** START OF EXERCISE DATA **

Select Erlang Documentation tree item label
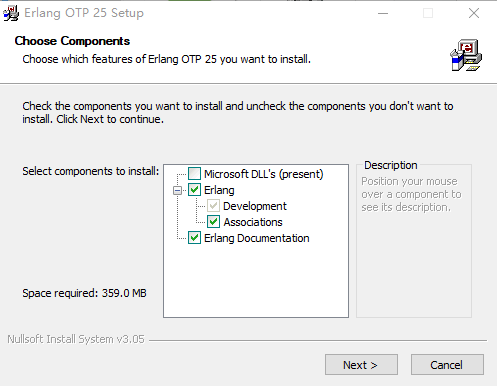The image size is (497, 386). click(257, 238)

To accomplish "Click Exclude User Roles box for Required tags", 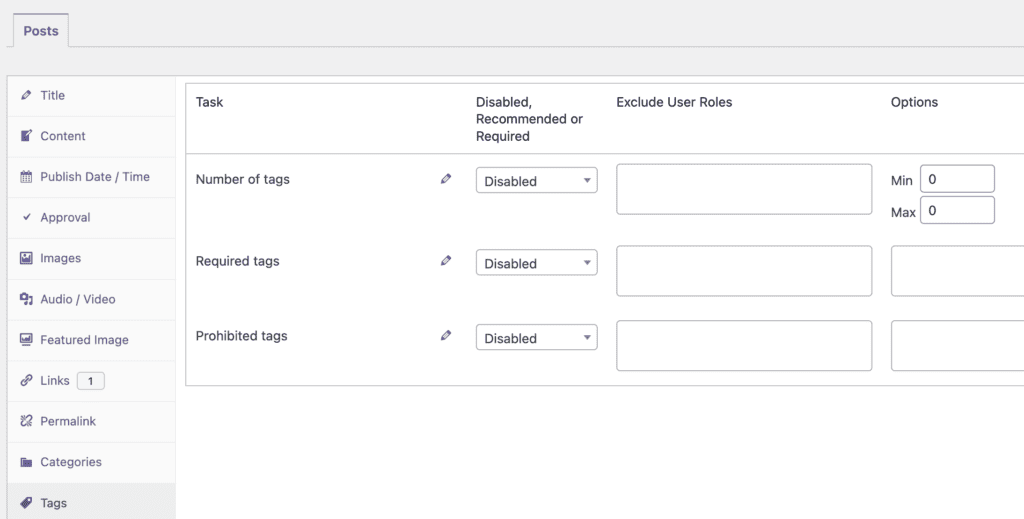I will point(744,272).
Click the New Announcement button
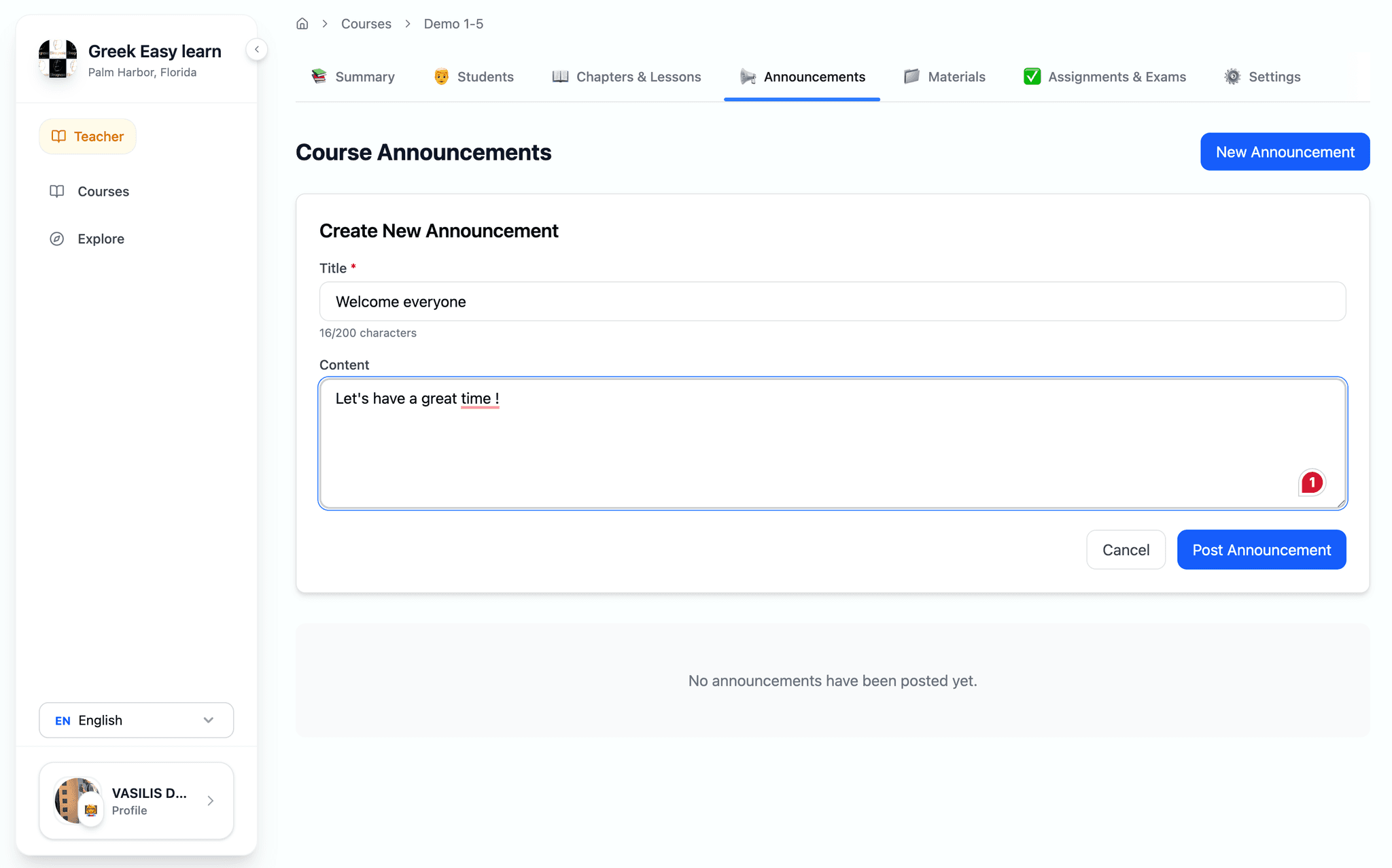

** END OF EXERCISE DATA **
** START OF EXERCISE DATA **

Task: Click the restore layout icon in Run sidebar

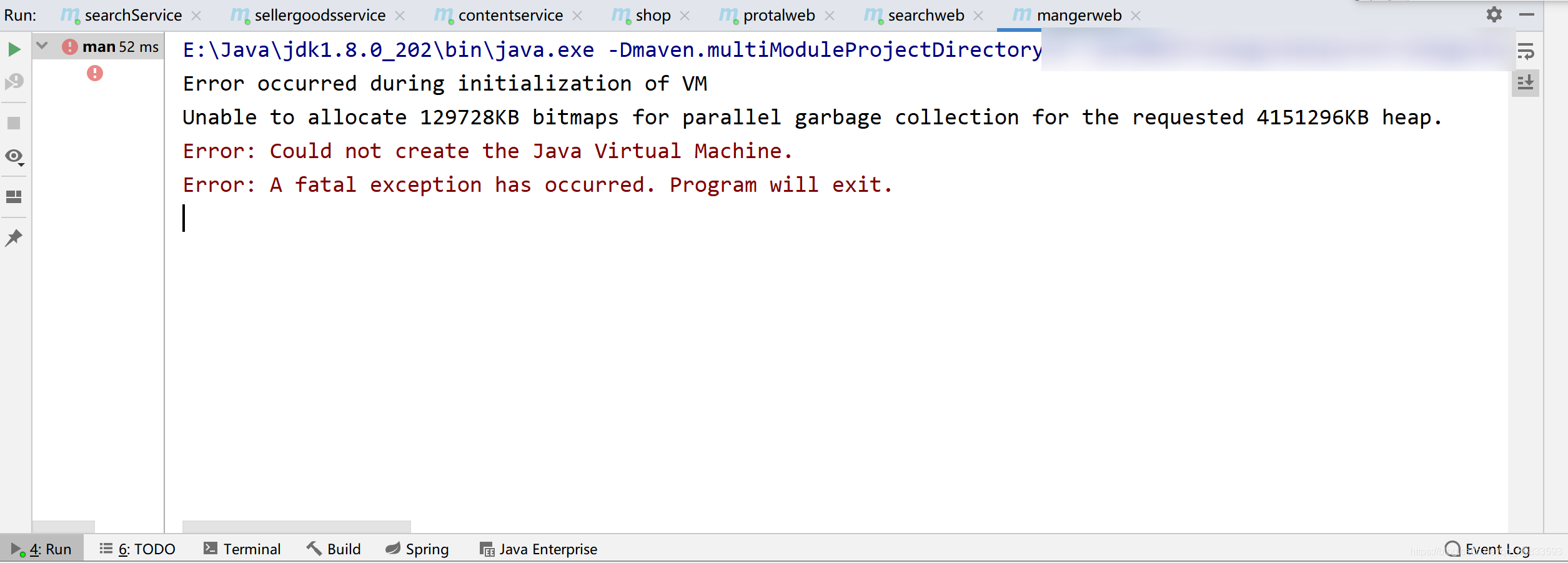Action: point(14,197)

** END OF EXERCISE DATA **

> SHORT TASK:
Rewrite the data from the line containing "Task: Click the" through the line containing "Action: point(14,197)", replacing "sidebar" with "panel" and keeping everything else the same. Omit the pictures from your answer.

> EXERCISE RESPONSE:
Task: Click the restore layout icon in Run panel

Action: point(14,197)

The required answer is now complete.